The mistake involves an interview with Dylan Davies, a security contractor whose firm worked for the U.S. government, who was identified by “60 Minutes” by his pseudonym, Morgan Jones. He gave Logan a dramatic account of his role in fighting the terrorists, even smashing a terrorist in the face with a rifle butt. Logan appeared to coach him in describing the encounter.

“It was a mistake to include him in our report. For that, we are very sorry,” she is quoted in a New York Times story.

Actually, Davies/Jones told FBI investigators and his employer that he never left his villa the night of the attack because it was too dangerous. He did not visit the attack scene until the next morning. The conflicting government report caused the “60 Minutes” report to unravel.

From a journalist’s point of view, one can wonder about the CBS report, admittedly in retrospect. Why was Davies allowed to use a fake name on camera? And was any attempt made to prove that Davies was at the attack scene or at the local hospital, as he alleged?

The Times reported that CBS News Chairman Jeff Fager called the Logan report “as big a mistake” as “60 Minutes” has made in its 45-year history, but that its televised apology would be its last word on the issue.

This is seen as a “defensive crouch” by a news organization with a hard-hitting reputation and little pity for those caught in its cross-hairs. Fager also is executive producer of “60 Minutes.”

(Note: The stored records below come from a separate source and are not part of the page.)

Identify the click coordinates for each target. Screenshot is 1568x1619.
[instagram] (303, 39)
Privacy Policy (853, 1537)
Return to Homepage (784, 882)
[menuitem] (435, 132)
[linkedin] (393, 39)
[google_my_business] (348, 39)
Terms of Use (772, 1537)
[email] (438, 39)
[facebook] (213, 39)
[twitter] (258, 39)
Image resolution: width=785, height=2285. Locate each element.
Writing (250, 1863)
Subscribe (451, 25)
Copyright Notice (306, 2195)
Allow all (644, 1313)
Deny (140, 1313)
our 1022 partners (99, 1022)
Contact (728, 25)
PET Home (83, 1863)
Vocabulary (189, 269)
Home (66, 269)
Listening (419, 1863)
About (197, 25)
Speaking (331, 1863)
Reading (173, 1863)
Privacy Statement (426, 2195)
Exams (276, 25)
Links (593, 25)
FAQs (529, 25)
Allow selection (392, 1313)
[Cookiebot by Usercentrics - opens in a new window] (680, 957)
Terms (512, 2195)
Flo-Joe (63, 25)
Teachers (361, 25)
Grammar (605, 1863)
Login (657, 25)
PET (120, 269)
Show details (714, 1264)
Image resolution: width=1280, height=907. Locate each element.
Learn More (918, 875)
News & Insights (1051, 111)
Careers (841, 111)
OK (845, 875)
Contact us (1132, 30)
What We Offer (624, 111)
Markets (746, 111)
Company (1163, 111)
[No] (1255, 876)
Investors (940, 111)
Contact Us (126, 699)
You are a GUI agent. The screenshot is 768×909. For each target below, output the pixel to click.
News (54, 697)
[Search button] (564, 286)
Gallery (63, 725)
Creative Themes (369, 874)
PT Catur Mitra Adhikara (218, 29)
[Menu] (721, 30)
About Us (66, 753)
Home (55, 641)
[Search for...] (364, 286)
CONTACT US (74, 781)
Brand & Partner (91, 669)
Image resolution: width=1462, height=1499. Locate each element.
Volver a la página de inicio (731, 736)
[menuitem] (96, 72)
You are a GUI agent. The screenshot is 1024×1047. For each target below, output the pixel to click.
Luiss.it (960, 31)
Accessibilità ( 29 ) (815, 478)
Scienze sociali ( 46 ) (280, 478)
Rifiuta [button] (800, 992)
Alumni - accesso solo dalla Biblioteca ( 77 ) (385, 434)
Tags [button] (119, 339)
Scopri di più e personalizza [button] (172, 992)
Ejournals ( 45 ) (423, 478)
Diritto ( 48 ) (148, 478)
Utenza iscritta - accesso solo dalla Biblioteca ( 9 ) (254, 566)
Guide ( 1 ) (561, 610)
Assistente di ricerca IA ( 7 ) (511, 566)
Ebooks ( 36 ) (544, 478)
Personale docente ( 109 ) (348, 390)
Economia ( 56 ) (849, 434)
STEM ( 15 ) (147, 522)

Marvin Kalb, a former CBS news correspondent, said in Politico.com that an apology from CBS is not enough.

“What has CBS learned, if anything?” asks Kalb, a senior adviser to the Pulitzer Center on Crisis Reporting.

Following the apologies, said Kalb, “perhaps CBS (and other networks, too) will engage in a wide-ranging, no-holds-barred self-analysis of its reporting standards, starting one hopes with the unholy alliance it has formed with book publishers pushing their hot exclusives,” he wrote.

Davies/Jones had a book deal with Simon & Schuster, which is owned by CBS’s parent corporation.

If an apology is all CBS News can muster, clearly it is not being as tough on itself as it is on others.

The Society of Professional Journalists code of ethics encourages journalists to “abide by the same high standards to which they hold others.”

On the upside, “60 Minutes” admitted its mistake and apologized, a rarity in TV journalism.  SPJ says “admit mistakes and correct them promptly.” The admission phase is done; the correction remains to be seen.

Later, CBS announced that Logan and her producer were placed on leave of absence.

In a memo to staff, Fager wrote that he asked Logan and Max McClellan, the producer, to take a leave of absence, which they agreed to do.

“When faced with a such an error, we must use it as an opportunity to make our broadcast even stronger,” Fager wrote. “We are making adjustments at 60 Minutes to reduce the chances of it happening again.”

As executive producer, Fager said, “I am responsible for what gets on the air.”